Mais que uma vez, na Alemanha, tenho encontrado um camião TIR (cujas viagens, pelos vistos, são entre o país além-Reno e a França), o qual, nas portas traseiras da carroçaria tem, numa, uma bandeira alemã e, na outra, uma bandeira francesa. Sucede é que a palavra “Alemanha” está escrita sob a bandeira germânica; e a palavra “França” sobre a bandeira francesa. Para mim próprio isto é humilhante; e é inadmissível que os tudescos ainda andem a mortificar-se com o nazismo. Já expiaram tudo e não se mortifiquem mais. Ademais, creio, têm sabido reprimir os que, principalmente na ex-“RDA”, ainda se apresentam como seguidores do Führer. Assim como põem a bom ridículo gente tão conspícua como Ulbricht ou Honnecker…

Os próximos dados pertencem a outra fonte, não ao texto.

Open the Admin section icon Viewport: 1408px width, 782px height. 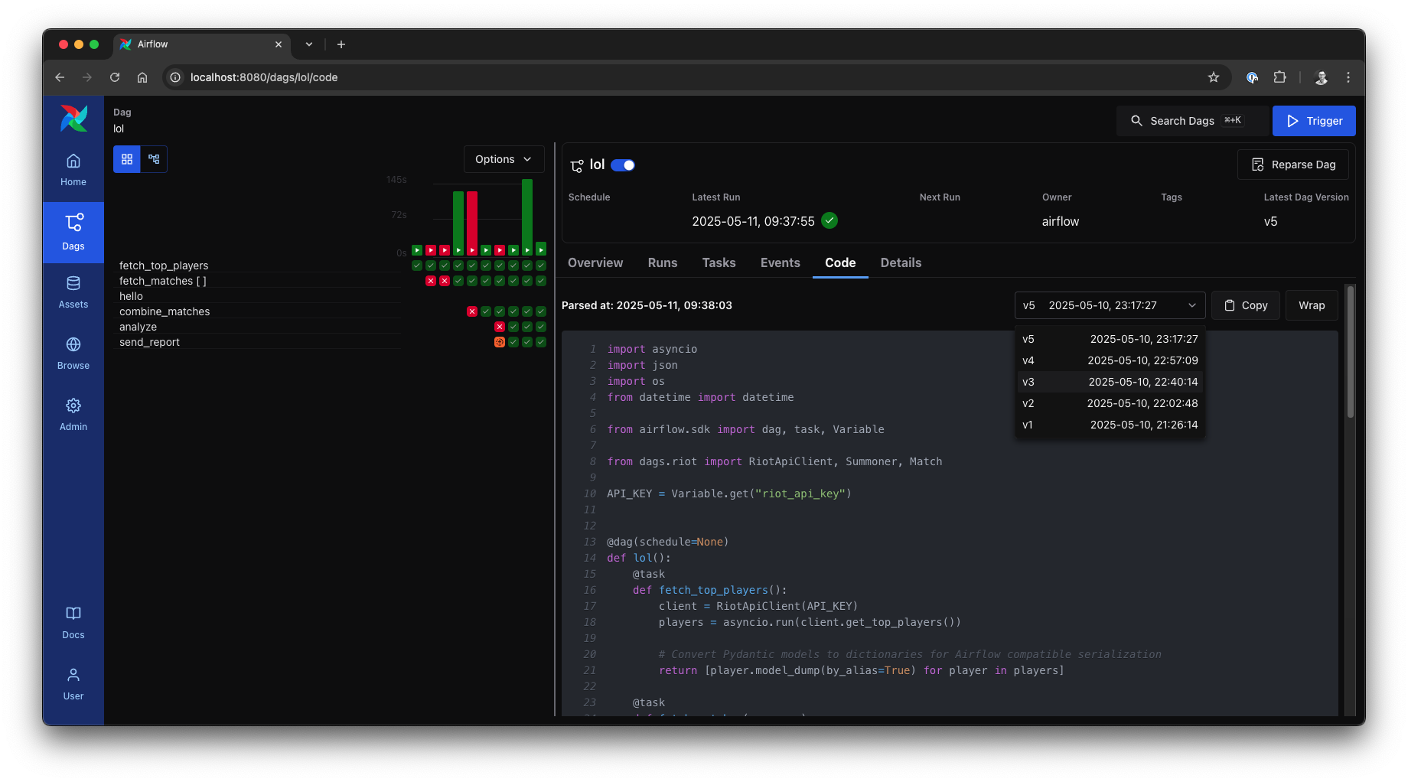click(x=73, y=413)
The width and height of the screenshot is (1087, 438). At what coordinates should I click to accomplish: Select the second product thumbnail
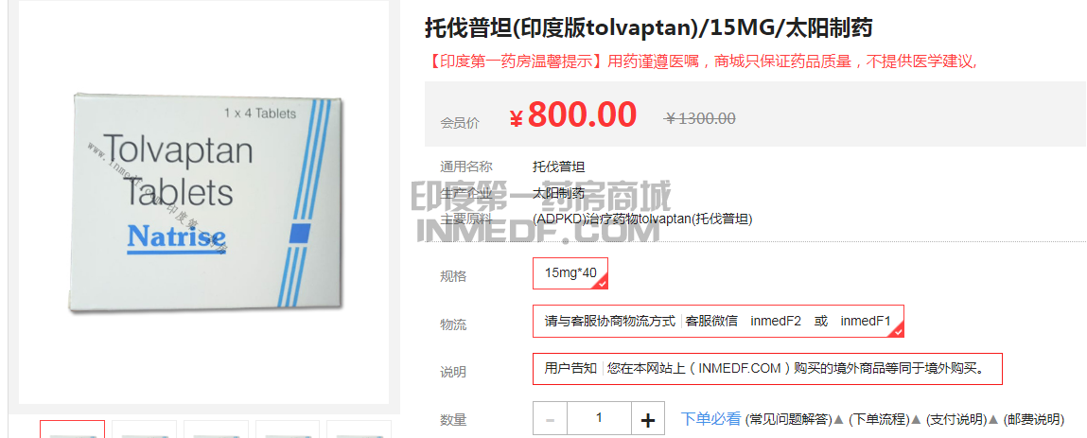[144, 429]
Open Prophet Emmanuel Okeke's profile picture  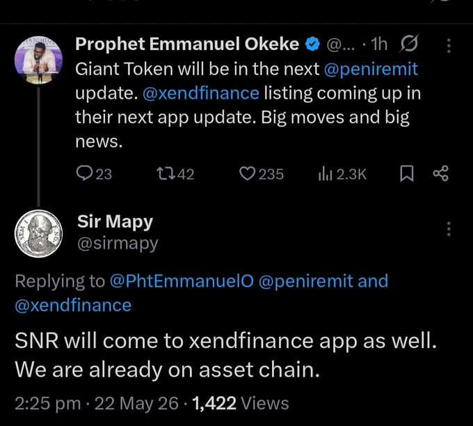click(x=39, y=61)
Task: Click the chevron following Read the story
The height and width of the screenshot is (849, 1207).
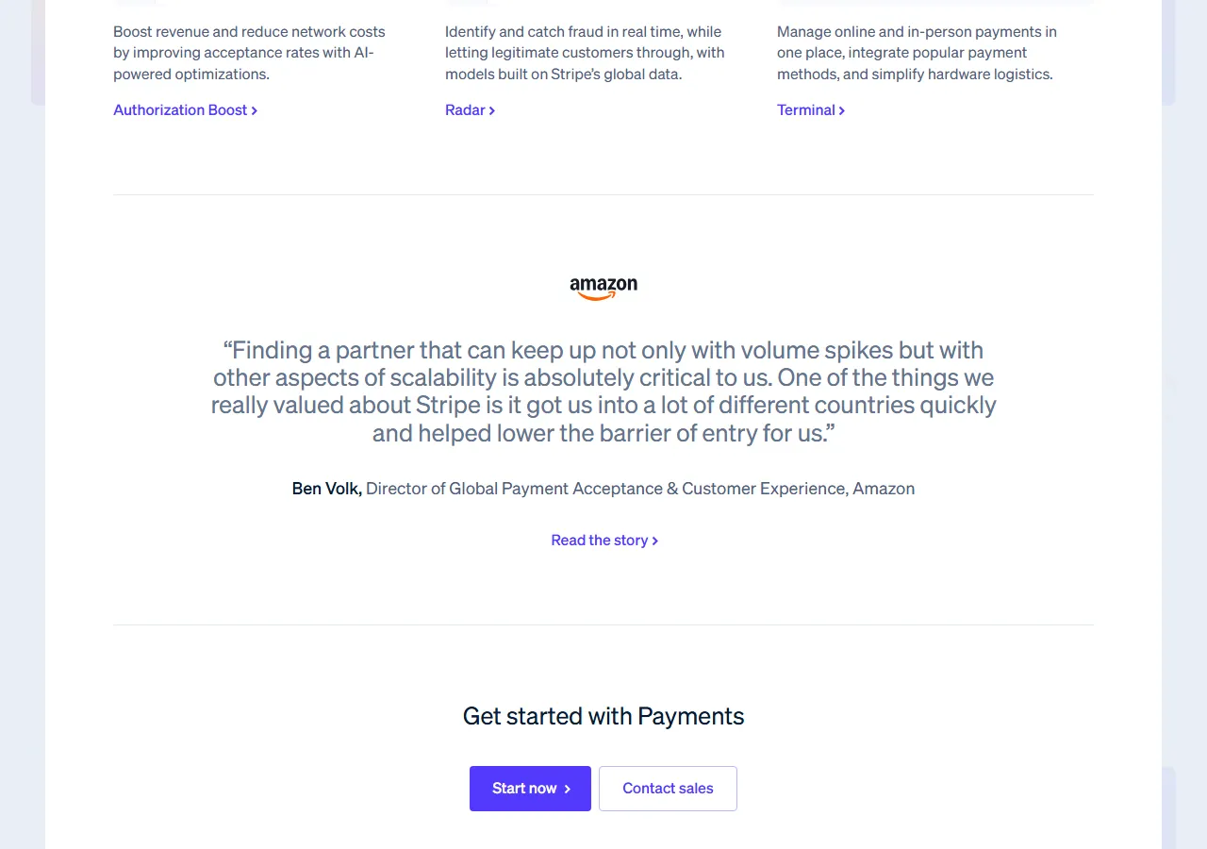Action: click(x=657, y=541)

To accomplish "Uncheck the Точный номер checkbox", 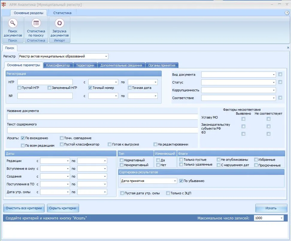I will (90, 88).
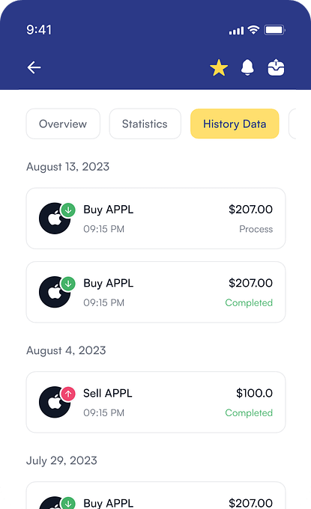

Ou por me exprimir em alemão, ou porque viajo sempre em auto-vivenda de marca alemã (a pão-de-forma foi um saliente ícone do séc. XX), a gentileza que se me depara na Alemanha, da empregada de museu ao rapaz transeunte em Kiel, do proprietário da área de serviços ao cidadão que acabo de encontrar, do(a) polícia ao casal que fortuitamente encontro, essa gentileza raia o Sublime.

Em Portugal há livros didácticos de História que são de deplorável qualidade (conteúdo, linguagem, gralhas…), mas, no tocante às causas da primeira conflagração mundial, há que ter sempre bem presente que foi a paranóia francesa a causa do conflito.

A paranóia gala unida à barbárie czarista, a que, ininteligentemente, se juntou a pérfida Albion, é que são a razão dessa inenarrável hecatombe, nunca resolvida – melhor, agravada – pela dita paranóia em Versalhes. (Antes de 1914 queriam, literalmente, atenazar a Alemanha).

O que, após o pedido de armísticio pela Alemanha, em 11-XI-18, se tinha como pressuposto ir resolver os ingentes problemas entretanto surgidos, o Tratado de Versalhes, o que fez foi trazer as mais negras nuvens para futuro: a adesão a Hitler breve o confirmaria e exponenciaria. Aliás, Keynes e a sua perspicácia logo o disseram.

Mas o leitor vai ficar muito atento a quanto sobre a Alemanha se escrever. Até lá identifique o Sagrado na música de Bach, maravilhe-se com o espanto da arquitectura de Schinkel, ou sinta-se profundamente grato a este soberbo Papa.